What you need to do:
a) Answer these questions using the Tenaz acquisition announcement:
(i) What was the total purchase price in US dollars?
(ii) What volume of hedges, in MMbtu/d, partially underpins the cash flow profile?
(iii) About how much free cash flow are the acquired assets expected to generate in 2026?
b) From the Tenaz acquisition announcement, quote the passage between "Transaction Attributes" and "the hedge period.", inclusive.

# Start of Selected passage

Tenaz Energy Corp. ("Tenaz", "our", "we", or the "Company") is pleased to announce the signing and closing of the acquisition of the issued and outstanding shares of a private company (the "Acquisition"), with interests in the Gateway to the Ems[1] ("GEMS") project on the boundary of the Dutch and German sectors of the North Sea. Purchase price was US$244 million ($339 million), comprised of US$232 million ($323 million) in cash and US$12 million ($17 million) in Tenaz common shares, with contingent consideration of up to US$60 million ($83 million) based on the success of future exploration prospects. Net production from the assets is estimated to be 3,200 boe/d (99% TTF natural gas) during 2025, increasing to approximately 7,000 boe/d during 2026.
Transaction Attributes
• Delivers on M&A Strategy: Tenaz has acquired a high growth, high return asset base with significant facility capacity, low-risk development opportunities and substantial exploration upside.
• Robust Cash Flow Profile: At current strip pricing, the acquired assets are expected to generate funds flow from operations ("FFO") of approximately $160 million and free cash flow ("FCF") of approximately $95 million in 2026. This cash flow profile will be partially underpinned by hedges of 14,000 MMbtu/d which will be swapped from October 2025 to December 2027 at an estimated price of €30.75/MWh ($14.65 per MMbtu), protecting approximately €100 million ($163 million) of revenue during the hedge period.
• Appropriate Transaction Structure and Financing: Tenaz funded the purchase price primarily from cash and long-term notes, along with a small equity component, to maximize value for existing shareholders. The Acquisition is expected to generate significant accretion in all key metrics, including production, reserves, cash flow, free cash flow and net asset value per share. Contingent consideration will only be due in the event of large new gas discoveries, aligning further payments with realization of incremental value by Tenaz shareholders.
• Highest Quality North Sea Assets with Significant Organic Inventory: The acquired assets include the highest producing rate well in the Netherlands, two tested and unproduced gas pools in the proved undeveloped reserve category, and numerous additional high quality exploration prospects. We project multi-year production growth within existing facility capacity, with the capability to increase capacity over time as development and exploration progress.

# End of Selected passage
# Start of Extracted data

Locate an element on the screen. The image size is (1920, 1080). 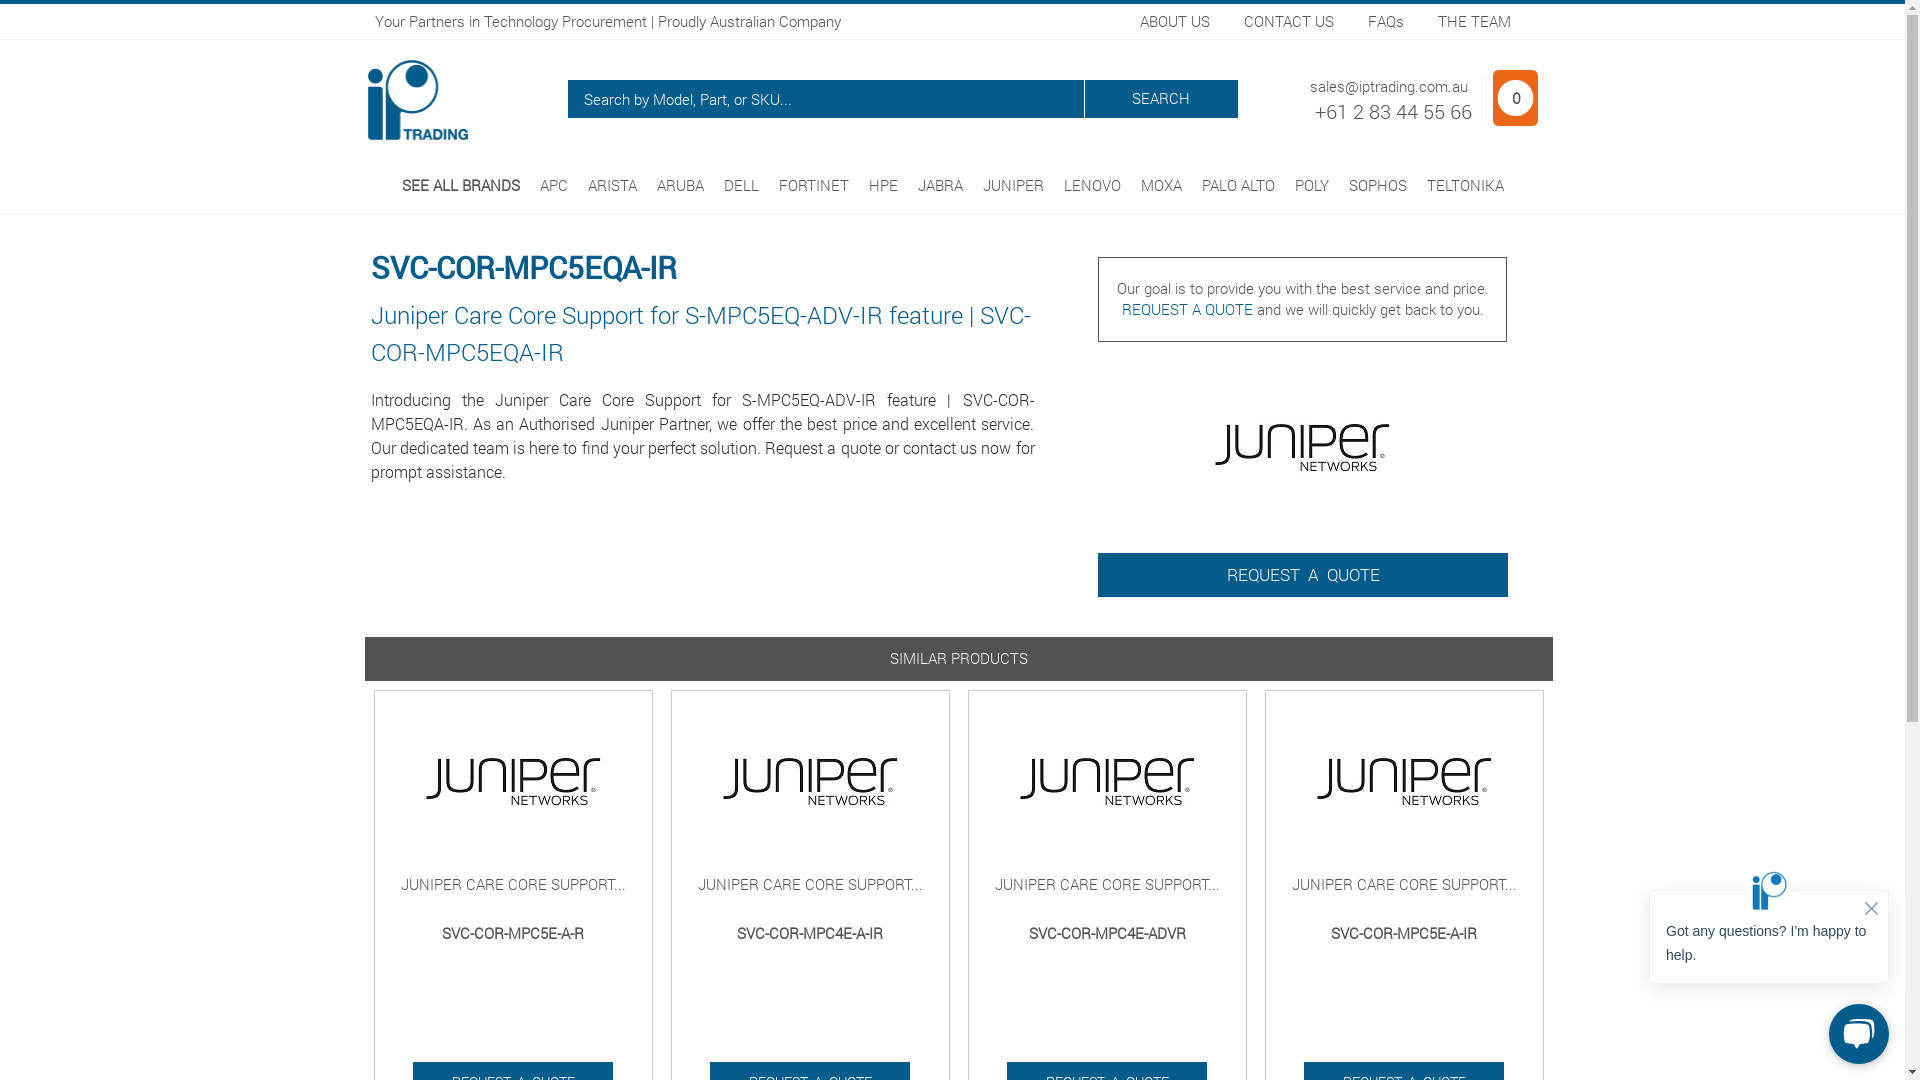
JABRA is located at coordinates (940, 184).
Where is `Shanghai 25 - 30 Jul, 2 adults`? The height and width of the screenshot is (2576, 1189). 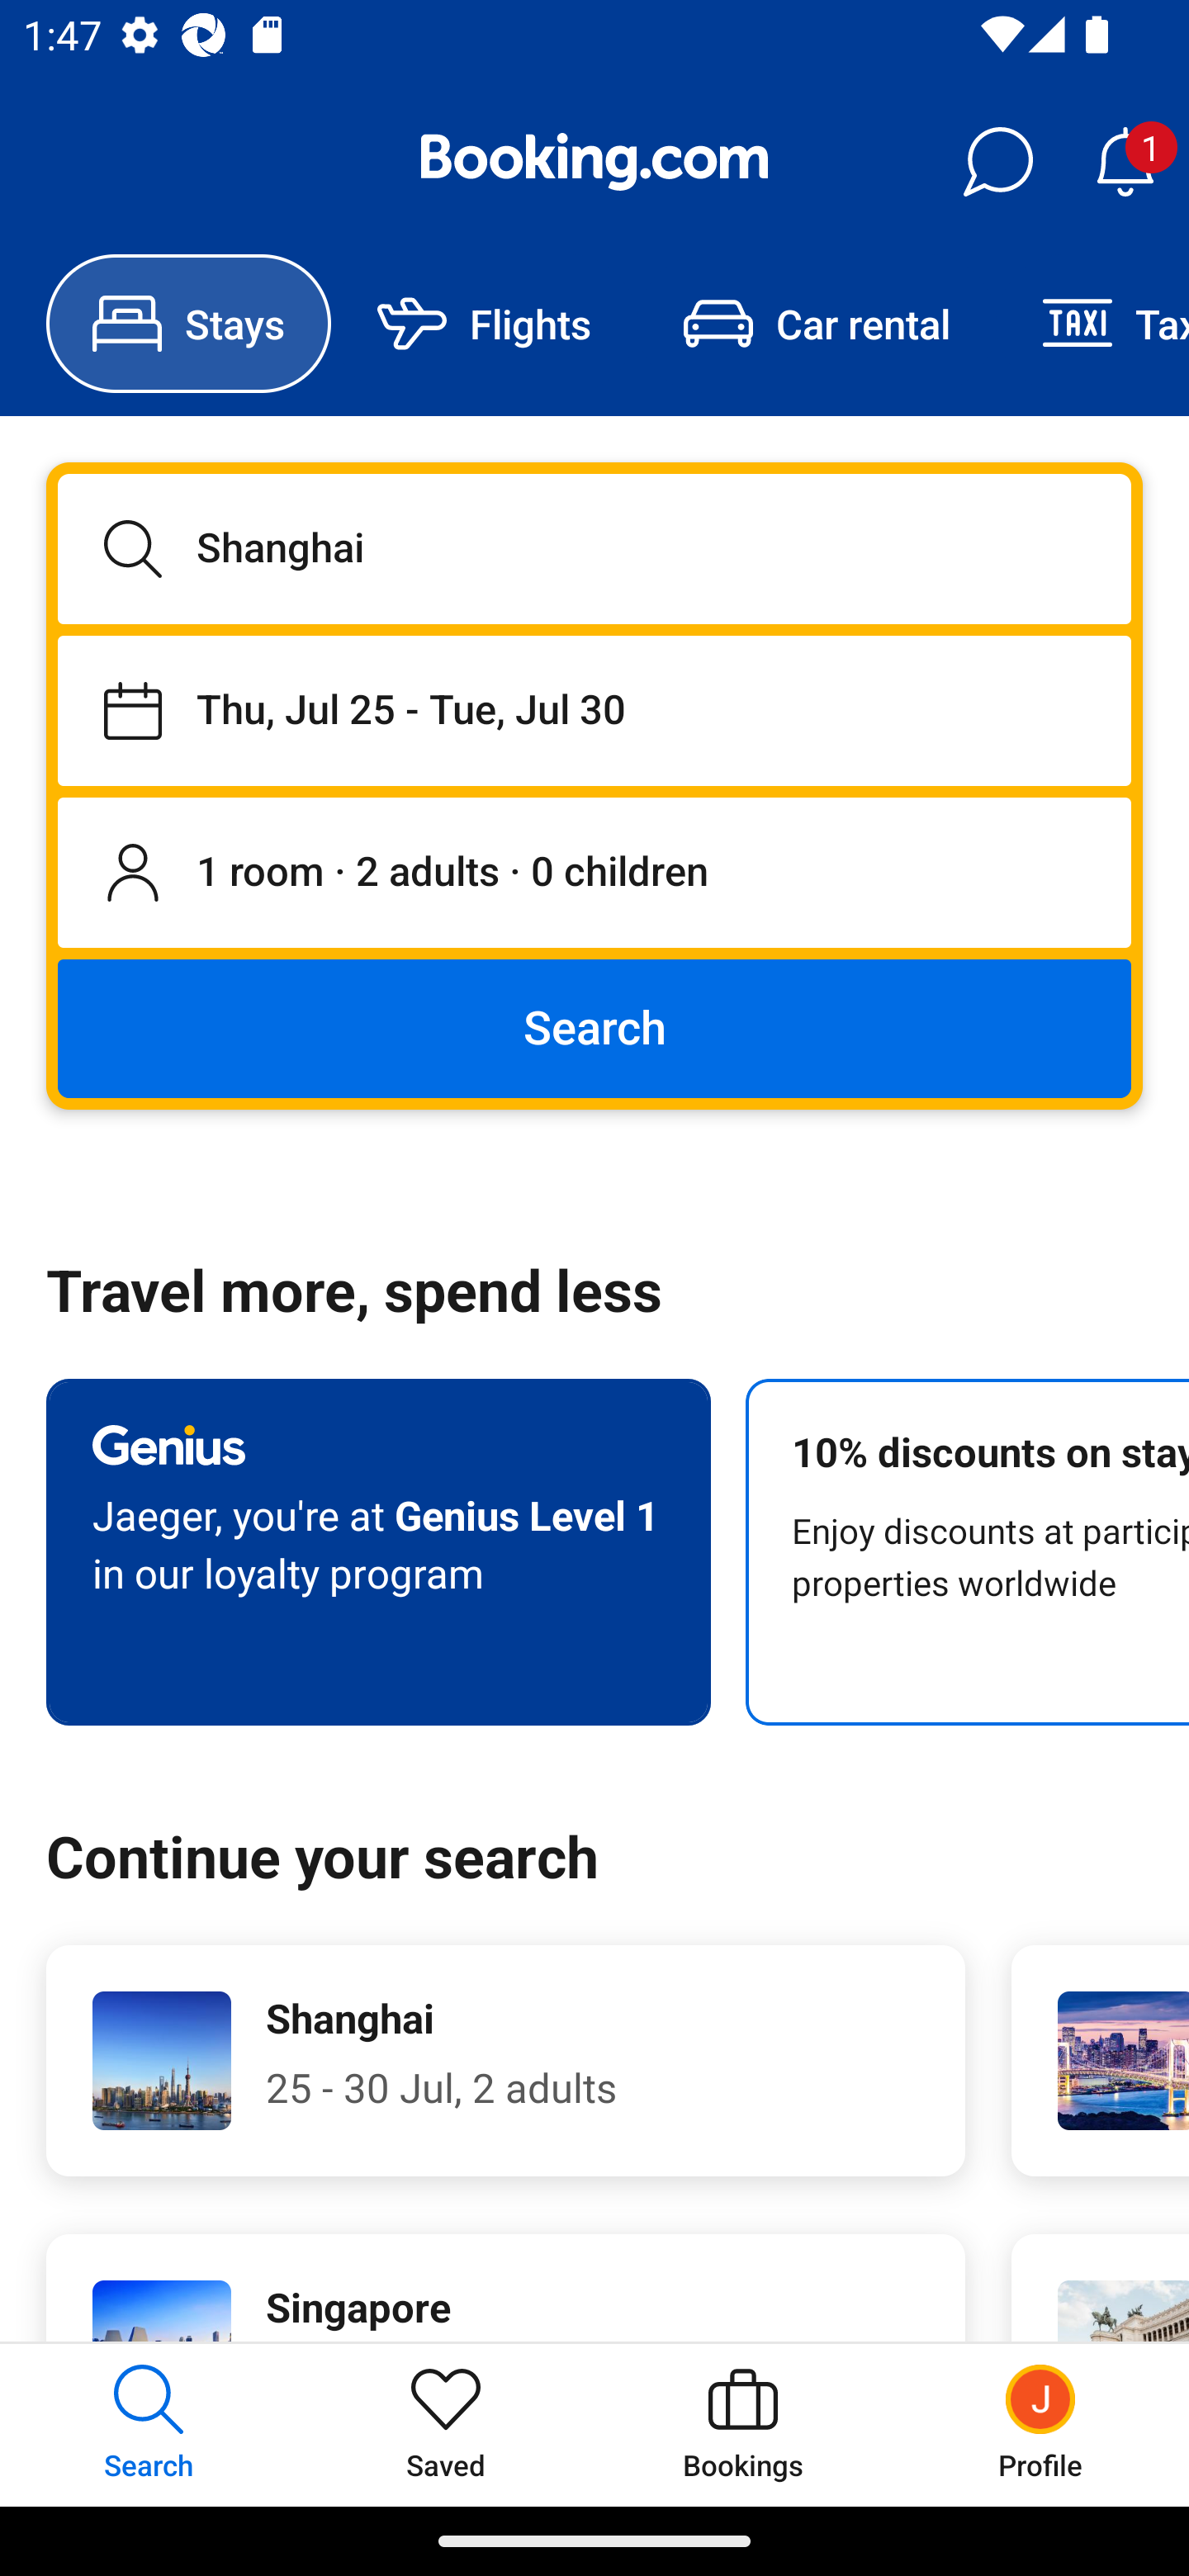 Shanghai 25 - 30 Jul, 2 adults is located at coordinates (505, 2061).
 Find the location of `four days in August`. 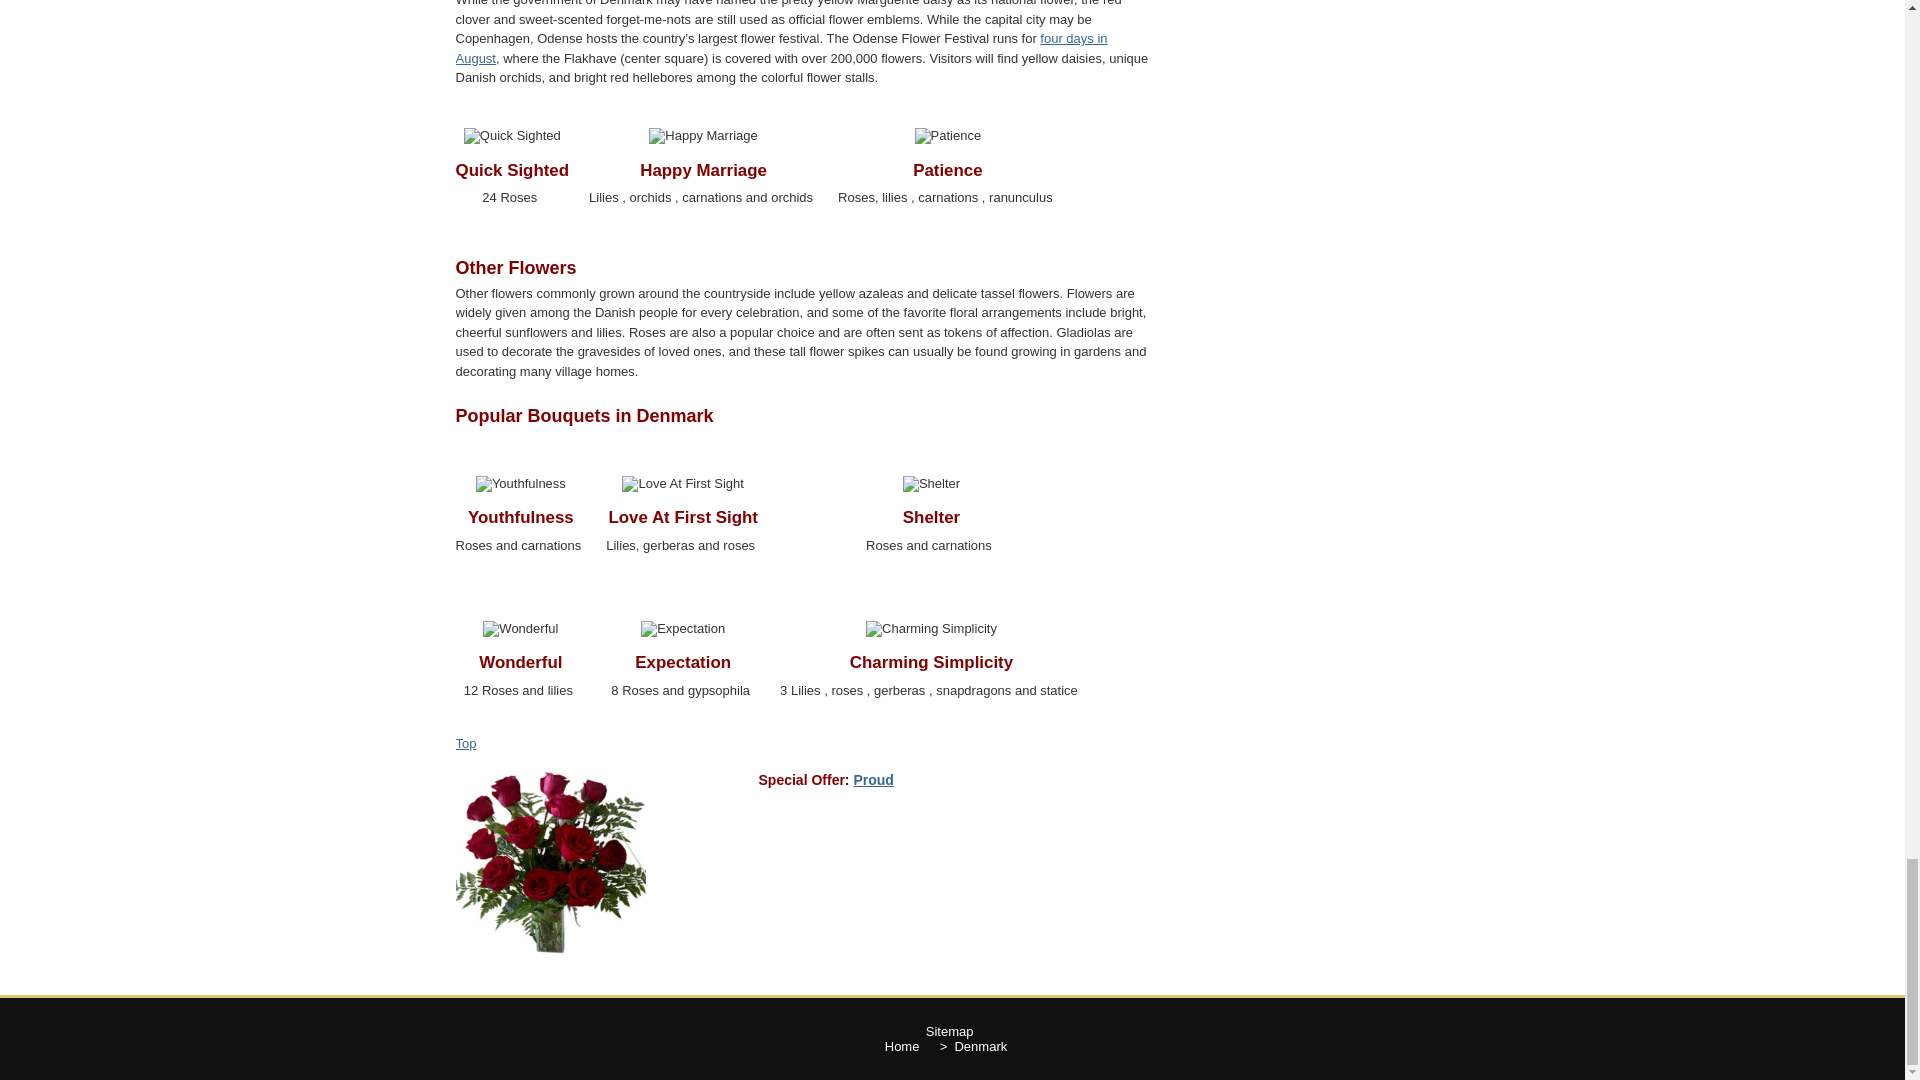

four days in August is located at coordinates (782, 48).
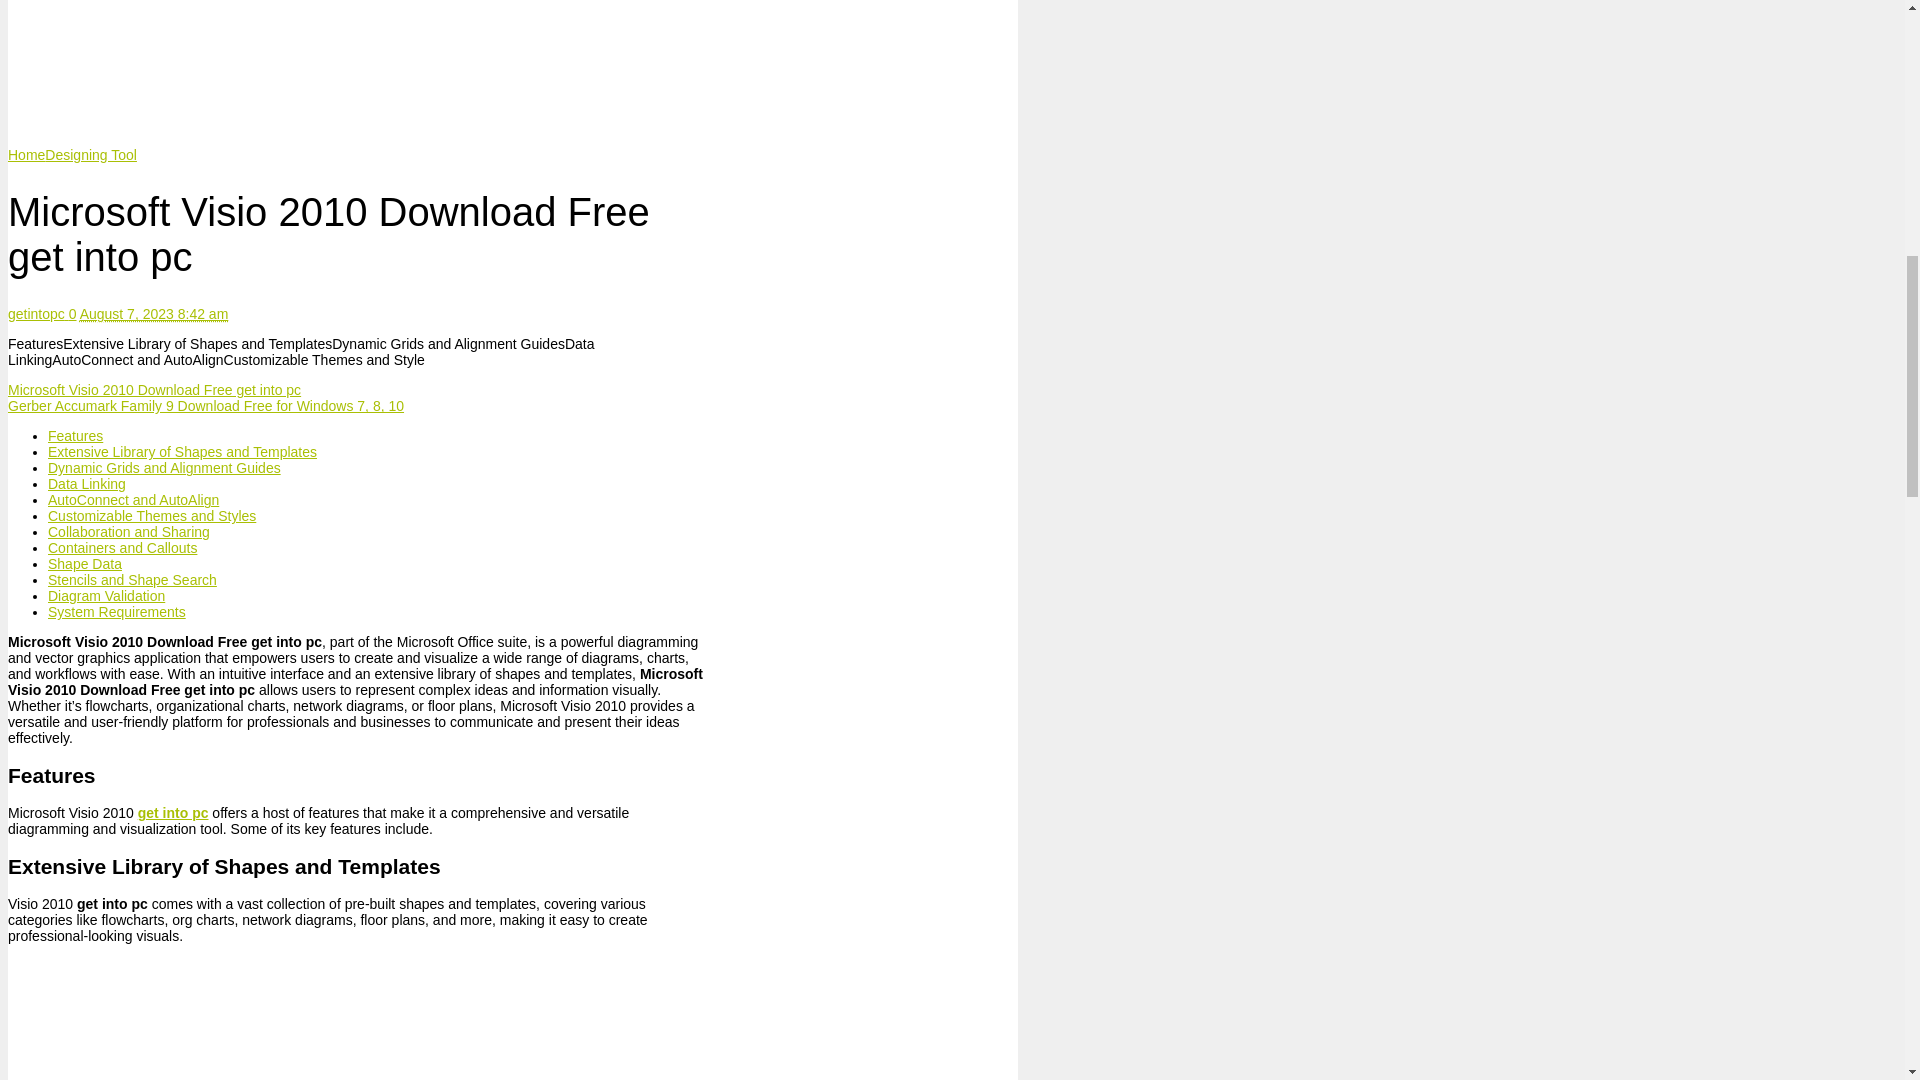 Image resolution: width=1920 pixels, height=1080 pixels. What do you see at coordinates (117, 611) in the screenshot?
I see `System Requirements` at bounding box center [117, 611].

# End of Extracted data

Responses for each task:
a)
(i) US$244 million
(ii) 14,000 MMbtu/d
(iii) Approximately $95 million

b)
Transaction Attributes
• Delivers on M&A Strategy: Tenaz has acquired a high growth, high return asset base with significant facility capacity, low-risk development opportunities and substantial exploration upside.
• Robust Cash Flow Profile: At current strip pricing, the acquired assets are expected to generate funds flow from operations ("FFO") of approximately $160 million and free cash flow ("FCF") of approximately $95 million in 2026. This cash flow profile will be partially underpinned by hedges of 14,000 MMbtu/d which will be swapped from October 2025 to December 2027 at an estimated price of €30.75/MWh ($14.65 per MMbtu), protecting approximately €100 million ($163 million) of revenue during the hedge period.